体力勝負となれば、ときに薄暗い場所でヒキコモリがちなネクロマンサーよりも、(裏の)職業柄、飛んだり跳ねたりが得意なミレニアに分がある。
どうにか相手を撒くことに成功したミレニアは、木から木、岩陰から岩陰へと移動しながら、相手の様子を窺うことにした。
「どうしよう、あっちこっちにネクロマンサーがいるんじゃん…こんなことなら、小型の携帯弓くらい持ってきとくべきだったなぁ」
小声でそんなことを呟きながら、ミレニアは武器になりそうなものを探す。
「…まるでメタルギアソリッド3だね、こりゃ」
異世界の電子ゲームの名を例えに出しながら(といってもミレニア自身、電子ゲームについては父親から聞きかじった程度の知識しかないのだが)、ミレニアは武器になりそうなものを手に取った。
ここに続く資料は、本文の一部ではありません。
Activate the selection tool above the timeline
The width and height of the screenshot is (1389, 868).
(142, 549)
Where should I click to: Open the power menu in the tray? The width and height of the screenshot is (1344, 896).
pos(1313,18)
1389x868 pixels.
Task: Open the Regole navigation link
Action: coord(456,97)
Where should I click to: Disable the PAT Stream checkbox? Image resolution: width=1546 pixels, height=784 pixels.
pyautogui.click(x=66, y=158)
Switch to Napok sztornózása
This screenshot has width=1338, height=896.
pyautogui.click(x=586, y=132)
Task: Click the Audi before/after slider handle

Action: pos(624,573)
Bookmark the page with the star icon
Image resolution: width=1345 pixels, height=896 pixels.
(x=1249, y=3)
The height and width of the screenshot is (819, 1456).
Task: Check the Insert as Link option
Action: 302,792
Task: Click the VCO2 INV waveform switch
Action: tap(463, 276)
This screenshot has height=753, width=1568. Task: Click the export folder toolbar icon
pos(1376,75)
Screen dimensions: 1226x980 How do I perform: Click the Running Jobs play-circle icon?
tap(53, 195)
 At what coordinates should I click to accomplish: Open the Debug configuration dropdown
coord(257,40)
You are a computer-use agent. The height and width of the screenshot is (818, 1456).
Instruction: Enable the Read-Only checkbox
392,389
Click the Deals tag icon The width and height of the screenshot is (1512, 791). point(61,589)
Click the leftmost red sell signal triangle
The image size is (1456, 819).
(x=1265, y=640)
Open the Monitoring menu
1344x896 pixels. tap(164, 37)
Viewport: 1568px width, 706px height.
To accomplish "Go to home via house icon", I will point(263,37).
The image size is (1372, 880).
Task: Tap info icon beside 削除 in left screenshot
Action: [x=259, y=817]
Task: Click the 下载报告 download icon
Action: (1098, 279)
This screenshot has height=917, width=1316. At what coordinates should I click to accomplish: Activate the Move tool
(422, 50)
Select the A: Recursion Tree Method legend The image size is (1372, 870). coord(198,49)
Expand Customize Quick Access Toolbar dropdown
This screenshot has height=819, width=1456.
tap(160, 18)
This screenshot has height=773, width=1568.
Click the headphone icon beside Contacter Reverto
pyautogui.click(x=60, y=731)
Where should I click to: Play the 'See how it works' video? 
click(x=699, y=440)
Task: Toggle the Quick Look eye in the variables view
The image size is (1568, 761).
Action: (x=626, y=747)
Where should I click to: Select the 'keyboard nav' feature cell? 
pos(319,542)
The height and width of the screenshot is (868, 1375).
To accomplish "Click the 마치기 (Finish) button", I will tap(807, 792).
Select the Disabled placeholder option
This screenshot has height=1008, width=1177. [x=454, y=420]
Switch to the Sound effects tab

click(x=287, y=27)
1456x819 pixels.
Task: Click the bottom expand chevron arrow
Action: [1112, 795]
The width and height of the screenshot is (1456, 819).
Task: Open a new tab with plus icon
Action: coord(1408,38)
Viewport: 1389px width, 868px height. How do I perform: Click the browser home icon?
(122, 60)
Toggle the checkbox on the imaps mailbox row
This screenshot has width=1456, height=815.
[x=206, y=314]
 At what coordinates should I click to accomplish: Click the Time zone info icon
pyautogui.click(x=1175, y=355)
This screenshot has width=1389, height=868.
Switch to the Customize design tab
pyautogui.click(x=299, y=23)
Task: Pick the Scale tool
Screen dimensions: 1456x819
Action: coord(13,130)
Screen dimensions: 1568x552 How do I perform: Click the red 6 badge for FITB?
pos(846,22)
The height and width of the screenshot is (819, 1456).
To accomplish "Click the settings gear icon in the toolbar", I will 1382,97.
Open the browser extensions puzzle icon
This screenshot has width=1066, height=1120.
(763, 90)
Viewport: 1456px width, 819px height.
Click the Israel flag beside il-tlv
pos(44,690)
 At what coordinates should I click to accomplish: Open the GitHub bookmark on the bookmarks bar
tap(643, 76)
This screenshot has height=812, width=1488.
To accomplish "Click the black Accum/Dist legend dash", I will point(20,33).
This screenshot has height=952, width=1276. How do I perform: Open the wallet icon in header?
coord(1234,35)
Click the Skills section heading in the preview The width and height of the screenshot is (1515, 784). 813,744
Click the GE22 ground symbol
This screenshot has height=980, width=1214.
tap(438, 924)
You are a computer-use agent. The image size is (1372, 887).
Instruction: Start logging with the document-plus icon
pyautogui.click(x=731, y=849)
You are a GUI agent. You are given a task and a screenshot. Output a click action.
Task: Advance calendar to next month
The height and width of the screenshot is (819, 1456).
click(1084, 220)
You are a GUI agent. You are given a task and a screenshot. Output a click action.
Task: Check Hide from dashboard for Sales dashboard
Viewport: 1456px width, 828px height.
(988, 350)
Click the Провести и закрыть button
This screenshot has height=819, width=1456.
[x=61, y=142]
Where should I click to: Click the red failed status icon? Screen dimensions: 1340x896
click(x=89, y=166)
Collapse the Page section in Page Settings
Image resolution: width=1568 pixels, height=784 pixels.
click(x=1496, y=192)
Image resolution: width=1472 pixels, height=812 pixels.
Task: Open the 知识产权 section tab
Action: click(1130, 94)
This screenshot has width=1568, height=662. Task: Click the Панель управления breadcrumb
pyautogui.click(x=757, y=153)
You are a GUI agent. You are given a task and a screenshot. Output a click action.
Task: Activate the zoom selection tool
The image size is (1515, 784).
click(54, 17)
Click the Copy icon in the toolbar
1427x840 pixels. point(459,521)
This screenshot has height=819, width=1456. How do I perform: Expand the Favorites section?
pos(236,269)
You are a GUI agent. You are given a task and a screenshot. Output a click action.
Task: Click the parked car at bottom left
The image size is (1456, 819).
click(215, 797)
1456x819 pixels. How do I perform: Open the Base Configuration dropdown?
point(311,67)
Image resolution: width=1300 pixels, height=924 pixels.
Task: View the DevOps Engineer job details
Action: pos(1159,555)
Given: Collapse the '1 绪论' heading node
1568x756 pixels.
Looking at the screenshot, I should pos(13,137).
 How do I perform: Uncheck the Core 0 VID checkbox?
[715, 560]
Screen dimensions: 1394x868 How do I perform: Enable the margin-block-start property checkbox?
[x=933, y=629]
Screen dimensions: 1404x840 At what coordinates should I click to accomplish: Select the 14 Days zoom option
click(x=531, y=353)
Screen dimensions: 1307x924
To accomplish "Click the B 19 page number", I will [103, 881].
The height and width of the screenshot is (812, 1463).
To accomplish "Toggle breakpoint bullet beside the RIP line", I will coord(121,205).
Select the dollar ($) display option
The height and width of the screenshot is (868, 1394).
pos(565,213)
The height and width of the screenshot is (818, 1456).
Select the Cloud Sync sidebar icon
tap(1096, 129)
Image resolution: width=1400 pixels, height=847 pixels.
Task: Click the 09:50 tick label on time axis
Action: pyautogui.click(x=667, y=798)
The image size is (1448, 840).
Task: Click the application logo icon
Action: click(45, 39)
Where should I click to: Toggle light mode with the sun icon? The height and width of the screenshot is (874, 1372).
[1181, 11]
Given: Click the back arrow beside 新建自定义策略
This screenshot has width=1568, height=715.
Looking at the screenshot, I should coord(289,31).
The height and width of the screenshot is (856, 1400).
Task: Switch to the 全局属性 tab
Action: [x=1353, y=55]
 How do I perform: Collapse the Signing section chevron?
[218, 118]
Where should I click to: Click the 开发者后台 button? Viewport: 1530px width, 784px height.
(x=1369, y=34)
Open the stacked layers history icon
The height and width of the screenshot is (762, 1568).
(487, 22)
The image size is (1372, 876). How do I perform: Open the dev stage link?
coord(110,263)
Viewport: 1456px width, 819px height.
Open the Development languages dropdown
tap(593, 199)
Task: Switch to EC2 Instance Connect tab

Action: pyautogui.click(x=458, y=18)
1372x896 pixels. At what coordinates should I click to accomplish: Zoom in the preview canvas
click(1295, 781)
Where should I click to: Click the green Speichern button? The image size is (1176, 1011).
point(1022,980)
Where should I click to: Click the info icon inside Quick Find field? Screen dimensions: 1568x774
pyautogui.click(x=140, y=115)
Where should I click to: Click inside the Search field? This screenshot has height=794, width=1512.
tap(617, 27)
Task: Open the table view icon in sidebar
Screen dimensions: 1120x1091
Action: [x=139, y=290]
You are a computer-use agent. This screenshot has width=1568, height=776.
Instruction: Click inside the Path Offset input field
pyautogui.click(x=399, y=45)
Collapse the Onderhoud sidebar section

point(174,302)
「風が吹くと、桶屋が儲かる。さて、どうしてでしょう?答えはカンタン、桶屋だったら<風が吹いてもオッケーや>!はい奥さん、笑って、笑ってー」
棍棒を片手に一人漫談しているネクロマンサーの背後から、ミレニアは木の枝を手にそーっと近づく。
「フフ、秘密裏に鍛えたこの漫談を駆使すれば!侵入者を笑わせて位置を特定することなど容易!これぞまさしく<お笑いコマンドー>の極意!」
「な、わけあるかあぁぁぁぁぁっっっ!」
「ぶげらっ!?」
ぶつぶつとわけのわからない独り言を呟いていたところへ、ミレニアの一撃が決まる。
「どやっ!?」
枝の折れた断面を首筋に突き刺し、そのまま地面に叩き伏せる。
文句なしのクリティカル・ヒットを決められた漫談ネクロマンサーは、しばらくピクピクと痙攣したあと、動かなくなった。
「ふーっ。まったく、なんだったんだろうコイツ…」
わけのわからない敵を始末しながら、ミレニアはため息をついた。
木の枝から手を離すと、ミレニアは漫談ネクロマンサーが手にしていた棍棒をもぎ取り、次の標的を探すべく森の中へと消えていった。